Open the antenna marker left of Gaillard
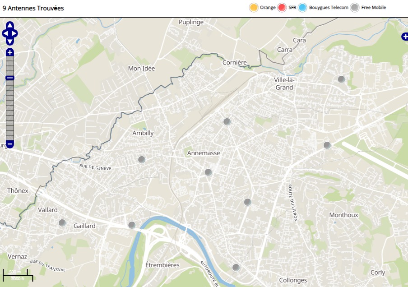[x=62, y=222]
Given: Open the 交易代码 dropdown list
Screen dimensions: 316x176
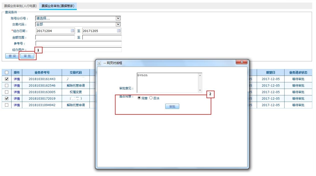Looking at the screenshot, I should click(118, 24).
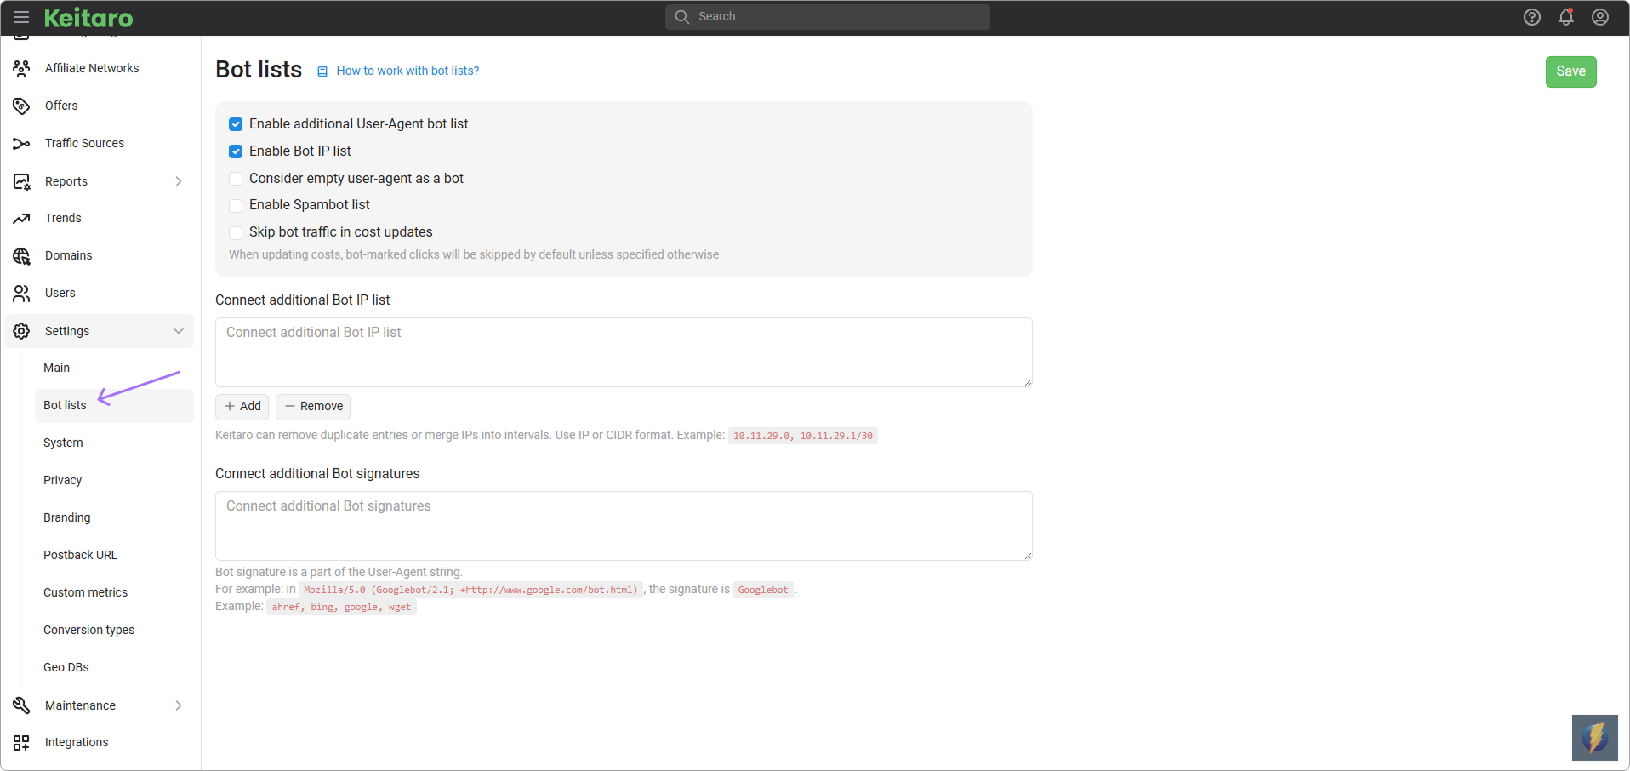Enable the Spambot list checkbox
This screenshot has width=1630, height=771.
pos(236,205)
----
Task instructions >> Only the lines from the line with "Given: Open the 交易代码 dropdown list" to the bottom of the material above should be reproduced, exactly and without pictures.

Task result >>
Given: Open the 交易代码 dropdown list
Screen dimensions: 316x176
Looking at the screenshot, I should click(118, 24).
Enable the Spambot list checkbox
This screenshot has width=1630, height=771.
pos(236,205)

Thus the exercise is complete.